Stated problem>
Rename "shapes toolbar" to "drawing toolbar" in the data between the line holding "You are a computer-use" and the line holding "(x=148, y=15)", inclusive, and write those lines out again with nothing else changed and the pictures left out.

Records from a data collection
⟨

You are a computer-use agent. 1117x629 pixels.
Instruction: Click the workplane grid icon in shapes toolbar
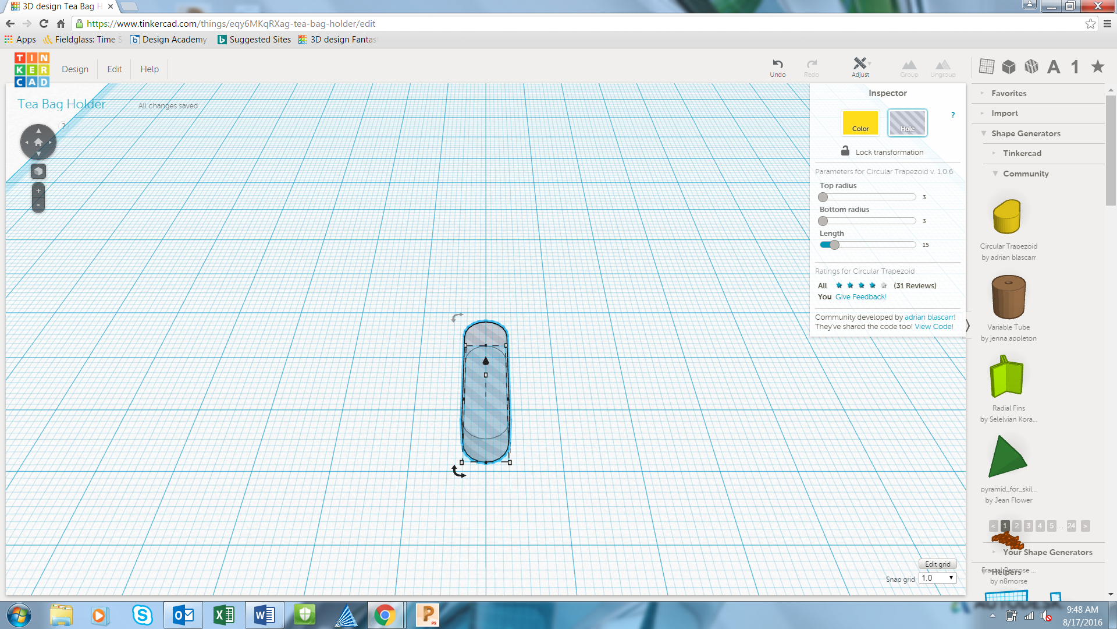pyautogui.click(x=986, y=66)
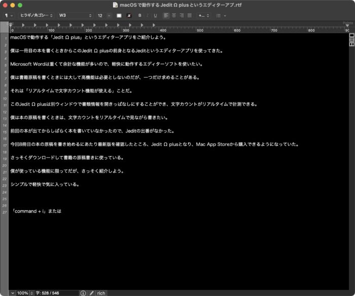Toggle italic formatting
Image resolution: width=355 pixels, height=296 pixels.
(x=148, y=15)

⟩
⟨

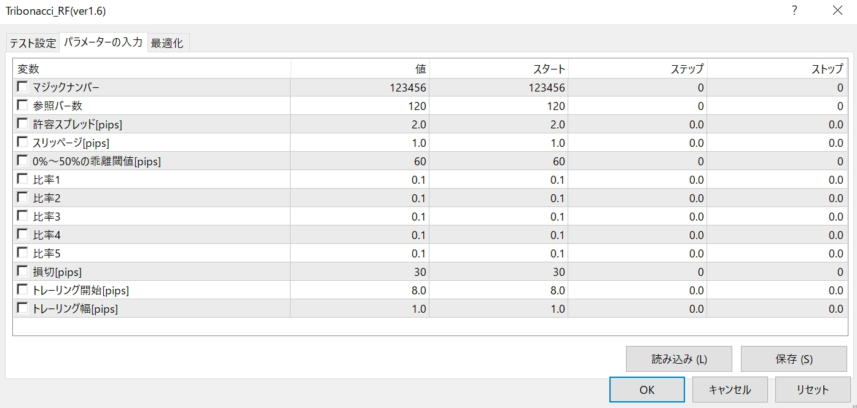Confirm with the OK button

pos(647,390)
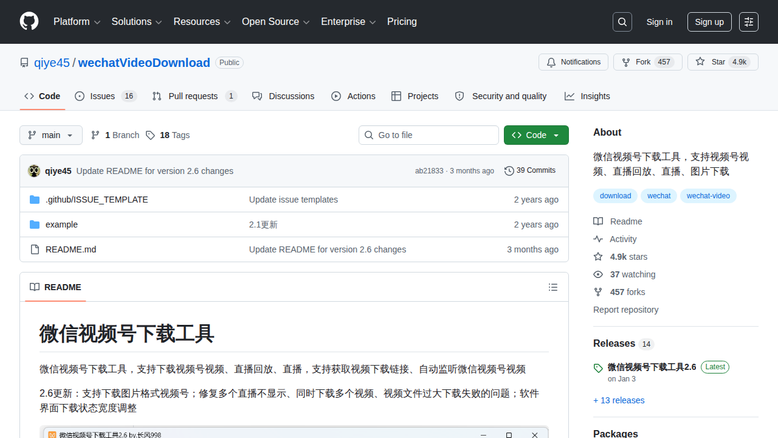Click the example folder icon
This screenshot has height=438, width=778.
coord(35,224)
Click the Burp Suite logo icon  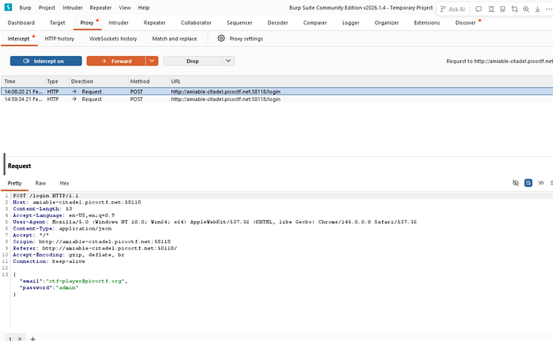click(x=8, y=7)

⟩

Exercise response>
You are a computer-use agent. 1117x629 pixels.
Instruction: Click the workplane grid icon in drawing toolbar
pyautogui.click(x=986, y=66)
Toggle italic formatting
Image resolution: width=355 pixels, height=296 pixels.
(x=148, y=15)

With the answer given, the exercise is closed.